The first season of the Argentine telenovela Violetta started airing in Argentina on May 14, 2012 and ended on October 26, 2012. There were 80 episodes divided into two parts, each with 40 episodes. The first half of the season was titled Su destino es hoy (Her destiny is today), and the second remaining half was titled Violetta está cambiando (Violetta is changing).

Plot 

Violetta, along with her father, Germán, just got back to her hometown, Buenos Aires, after living in Europe for some years. Later, it turns out she has a passion for music, dancing and singing. But her father doesn't want her to sing after the accident that happened to her mother, Maria. She was a famous singer who died in a car accident during a tour commissioned by her father when Violetta was just five years old. 
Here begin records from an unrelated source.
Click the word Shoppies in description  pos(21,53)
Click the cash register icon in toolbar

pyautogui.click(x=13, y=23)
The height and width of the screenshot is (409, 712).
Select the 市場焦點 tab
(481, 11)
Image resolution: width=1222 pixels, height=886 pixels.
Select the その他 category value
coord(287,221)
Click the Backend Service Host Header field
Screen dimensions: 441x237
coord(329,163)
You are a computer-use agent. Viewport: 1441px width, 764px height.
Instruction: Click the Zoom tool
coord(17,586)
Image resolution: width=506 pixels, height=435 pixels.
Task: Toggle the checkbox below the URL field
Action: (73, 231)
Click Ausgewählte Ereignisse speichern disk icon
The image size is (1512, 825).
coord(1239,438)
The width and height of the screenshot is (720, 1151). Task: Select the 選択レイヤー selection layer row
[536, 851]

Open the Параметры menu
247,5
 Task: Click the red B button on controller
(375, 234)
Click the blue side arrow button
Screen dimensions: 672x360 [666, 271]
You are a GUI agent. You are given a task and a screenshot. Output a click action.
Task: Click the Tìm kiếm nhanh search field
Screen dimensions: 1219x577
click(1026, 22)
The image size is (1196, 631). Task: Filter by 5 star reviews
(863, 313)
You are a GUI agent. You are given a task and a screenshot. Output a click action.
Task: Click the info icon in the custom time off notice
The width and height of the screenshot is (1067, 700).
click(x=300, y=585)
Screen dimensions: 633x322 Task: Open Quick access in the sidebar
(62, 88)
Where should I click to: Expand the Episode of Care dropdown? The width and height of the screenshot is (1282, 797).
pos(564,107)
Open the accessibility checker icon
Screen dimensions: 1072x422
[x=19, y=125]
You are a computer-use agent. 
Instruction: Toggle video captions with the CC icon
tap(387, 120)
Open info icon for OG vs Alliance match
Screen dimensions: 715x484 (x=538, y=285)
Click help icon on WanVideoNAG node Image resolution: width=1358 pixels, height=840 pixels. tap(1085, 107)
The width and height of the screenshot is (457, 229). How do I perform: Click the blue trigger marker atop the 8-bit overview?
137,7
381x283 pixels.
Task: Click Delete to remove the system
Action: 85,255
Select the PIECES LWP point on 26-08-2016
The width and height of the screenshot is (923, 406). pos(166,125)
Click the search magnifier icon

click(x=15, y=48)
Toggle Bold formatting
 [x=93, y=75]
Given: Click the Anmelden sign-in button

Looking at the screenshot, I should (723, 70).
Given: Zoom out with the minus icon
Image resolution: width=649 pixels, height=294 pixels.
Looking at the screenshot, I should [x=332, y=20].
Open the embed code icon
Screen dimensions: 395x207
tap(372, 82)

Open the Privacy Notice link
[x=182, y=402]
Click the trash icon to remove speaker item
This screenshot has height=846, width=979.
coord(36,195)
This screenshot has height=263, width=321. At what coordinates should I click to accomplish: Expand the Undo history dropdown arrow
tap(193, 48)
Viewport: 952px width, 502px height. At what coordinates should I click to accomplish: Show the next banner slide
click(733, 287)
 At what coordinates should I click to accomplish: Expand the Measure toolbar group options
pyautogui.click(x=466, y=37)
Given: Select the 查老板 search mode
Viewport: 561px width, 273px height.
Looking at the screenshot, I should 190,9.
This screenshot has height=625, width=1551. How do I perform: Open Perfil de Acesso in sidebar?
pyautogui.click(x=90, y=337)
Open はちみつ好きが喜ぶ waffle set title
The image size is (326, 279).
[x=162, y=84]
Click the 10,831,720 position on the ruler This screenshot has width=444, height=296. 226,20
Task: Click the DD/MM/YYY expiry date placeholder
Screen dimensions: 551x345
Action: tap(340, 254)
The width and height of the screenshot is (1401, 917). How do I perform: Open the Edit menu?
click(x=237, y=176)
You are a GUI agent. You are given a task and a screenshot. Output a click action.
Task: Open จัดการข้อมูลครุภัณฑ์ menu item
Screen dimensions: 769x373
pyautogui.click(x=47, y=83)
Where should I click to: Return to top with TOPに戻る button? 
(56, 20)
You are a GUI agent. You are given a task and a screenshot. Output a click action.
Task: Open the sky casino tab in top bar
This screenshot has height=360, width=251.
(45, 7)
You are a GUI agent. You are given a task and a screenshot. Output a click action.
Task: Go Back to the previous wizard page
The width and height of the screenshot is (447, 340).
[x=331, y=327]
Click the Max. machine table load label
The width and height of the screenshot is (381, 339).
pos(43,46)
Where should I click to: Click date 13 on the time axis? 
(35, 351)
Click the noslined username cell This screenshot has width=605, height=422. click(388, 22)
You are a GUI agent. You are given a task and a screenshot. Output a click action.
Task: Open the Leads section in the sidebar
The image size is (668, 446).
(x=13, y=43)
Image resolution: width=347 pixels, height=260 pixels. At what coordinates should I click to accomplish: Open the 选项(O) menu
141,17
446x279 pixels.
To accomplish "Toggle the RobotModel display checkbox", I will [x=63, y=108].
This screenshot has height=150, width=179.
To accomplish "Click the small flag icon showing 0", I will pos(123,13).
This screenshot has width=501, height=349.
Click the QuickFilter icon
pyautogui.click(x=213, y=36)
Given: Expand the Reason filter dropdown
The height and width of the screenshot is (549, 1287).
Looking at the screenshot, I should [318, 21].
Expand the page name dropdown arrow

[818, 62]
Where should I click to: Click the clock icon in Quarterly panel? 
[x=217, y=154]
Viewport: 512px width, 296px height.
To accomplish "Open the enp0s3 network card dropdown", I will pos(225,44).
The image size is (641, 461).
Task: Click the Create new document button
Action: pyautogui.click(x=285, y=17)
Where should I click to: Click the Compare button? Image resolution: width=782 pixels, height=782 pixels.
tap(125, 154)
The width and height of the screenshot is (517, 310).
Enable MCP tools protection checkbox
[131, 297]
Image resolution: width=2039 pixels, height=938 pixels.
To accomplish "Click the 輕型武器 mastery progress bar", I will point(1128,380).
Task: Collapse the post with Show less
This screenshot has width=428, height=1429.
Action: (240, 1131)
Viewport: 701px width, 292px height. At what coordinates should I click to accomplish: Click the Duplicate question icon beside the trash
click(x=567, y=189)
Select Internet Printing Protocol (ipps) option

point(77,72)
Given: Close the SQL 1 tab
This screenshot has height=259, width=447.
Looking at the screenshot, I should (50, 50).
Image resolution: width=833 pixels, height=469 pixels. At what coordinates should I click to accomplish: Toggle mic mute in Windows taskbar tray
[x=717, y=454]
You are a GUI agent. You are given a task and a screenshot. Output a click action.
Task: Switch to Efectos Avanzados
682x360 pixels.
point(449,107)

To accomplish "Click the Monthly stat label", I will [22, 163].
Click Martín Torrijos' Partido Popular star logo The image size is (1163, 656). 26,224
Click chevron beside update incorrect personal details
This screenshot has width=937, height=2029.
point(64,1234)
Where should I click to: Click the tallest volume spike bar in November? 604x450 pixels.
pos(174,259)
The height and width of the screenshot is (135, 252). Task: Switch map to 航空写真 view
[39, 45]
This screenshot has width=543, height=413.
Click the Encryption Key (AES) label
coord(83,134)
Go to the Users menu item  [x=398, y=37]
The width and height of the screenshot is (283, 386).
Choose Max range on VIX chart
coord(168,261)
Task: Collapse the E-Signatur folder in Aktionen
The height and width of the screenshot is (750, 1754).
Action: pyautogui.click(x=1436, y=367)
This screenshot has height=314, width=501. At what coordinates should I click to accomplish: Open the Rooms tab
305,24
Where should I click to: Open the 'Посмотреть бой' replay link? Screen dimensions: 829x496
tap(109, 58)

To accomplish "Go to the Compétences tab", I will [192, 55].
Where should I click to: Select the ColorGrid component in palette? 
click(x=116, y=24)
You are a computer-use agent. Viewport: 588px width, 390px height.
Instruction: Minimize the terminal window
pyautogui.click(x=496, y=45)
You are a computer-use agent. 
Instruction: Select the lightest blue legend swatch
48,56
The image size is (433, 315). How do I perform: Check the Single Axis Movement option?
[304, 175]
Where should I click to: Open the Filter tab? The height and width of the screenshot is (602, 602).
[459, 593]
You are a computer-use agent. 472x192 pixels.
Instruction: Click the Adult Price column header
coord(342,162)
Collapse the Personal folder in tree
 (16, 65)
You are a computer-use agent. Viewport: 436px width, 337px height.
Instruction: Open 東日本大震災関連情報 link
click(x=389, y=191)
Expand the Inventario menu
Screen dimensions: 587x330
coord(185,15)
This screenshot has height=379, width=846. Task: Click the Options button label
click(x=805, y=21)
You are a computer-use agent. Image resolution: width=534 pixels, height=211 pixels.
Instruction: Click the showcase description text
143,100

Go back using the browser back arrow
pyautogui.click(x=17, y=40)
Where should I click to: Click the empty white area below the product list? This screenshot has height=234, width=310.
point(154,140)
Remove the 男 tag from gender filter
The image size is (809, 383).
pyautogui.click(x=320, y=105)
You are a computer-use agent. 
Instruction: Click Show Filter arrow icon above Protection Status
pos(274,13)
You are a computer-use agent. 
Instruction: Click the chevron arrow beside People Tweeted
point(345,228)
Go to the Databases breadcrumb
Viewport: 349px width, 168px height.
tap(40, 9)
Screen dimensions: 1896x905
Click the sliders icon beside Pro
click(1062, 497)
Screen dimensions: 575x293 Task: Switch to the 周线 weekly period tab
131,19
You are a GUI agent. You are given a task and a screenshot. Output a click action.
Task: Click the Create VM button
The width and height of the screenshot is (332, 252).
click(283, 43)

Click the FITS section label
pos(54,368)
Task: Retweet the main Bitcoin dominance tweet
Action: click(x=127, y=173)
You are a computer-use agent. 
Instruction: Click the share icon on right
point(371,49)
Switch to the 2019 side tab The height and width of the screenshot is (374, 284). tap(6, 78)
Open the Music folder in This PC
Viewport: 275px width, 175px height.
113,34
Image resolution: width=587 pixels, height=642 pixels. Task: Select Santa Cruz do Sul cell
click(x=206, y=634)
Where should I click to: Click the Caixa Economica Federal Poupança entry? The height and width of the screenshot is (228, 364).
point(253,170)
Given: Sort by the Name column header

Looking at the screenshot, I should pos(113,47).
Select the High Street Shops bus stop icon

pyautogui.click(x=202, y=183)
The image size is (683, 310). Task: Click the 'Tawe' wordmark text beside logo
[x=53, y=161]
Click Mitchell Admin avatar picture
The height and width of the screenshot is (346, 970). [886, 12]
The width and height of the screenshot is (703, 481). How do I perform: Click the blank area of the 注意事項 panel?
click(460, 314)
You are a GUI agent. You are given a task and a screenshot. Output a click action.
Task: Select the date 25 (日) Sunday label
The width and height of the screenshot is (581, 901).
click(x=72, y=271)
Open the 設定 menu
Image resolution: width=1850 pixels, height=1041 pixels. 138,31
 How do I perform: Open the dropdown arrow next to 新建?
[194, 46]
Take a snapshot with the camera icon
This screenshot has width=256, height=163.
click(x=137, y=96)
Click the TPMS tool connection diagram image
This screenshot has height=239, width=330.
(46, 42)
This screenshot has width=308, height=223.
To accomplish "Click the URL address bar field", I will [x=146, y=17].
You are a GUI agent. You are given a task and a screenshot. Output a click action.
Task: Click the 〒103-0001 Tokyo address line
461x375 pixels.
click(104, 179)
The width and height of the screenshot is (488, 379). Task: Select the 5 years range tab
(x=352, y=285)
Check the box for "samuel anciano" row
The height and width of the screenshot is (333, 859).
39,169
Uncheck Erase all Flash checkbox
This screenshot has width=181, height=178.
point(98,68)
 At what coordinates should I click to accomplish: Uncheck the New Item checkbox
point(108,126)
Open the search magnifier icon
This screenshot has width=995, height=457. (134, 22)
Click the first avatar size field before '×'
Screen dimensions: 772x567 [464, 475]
German had moved his construction business and her (Violetta) away from Maria's father, whom German blamed for Maria's death. However, his own recent death prompts German and Violetta's return.

Now, Violetta is back in Argentina with no friends and seemingly no one who understands her until one day, in the rain, she slips and literally falls into the arms of Tomas.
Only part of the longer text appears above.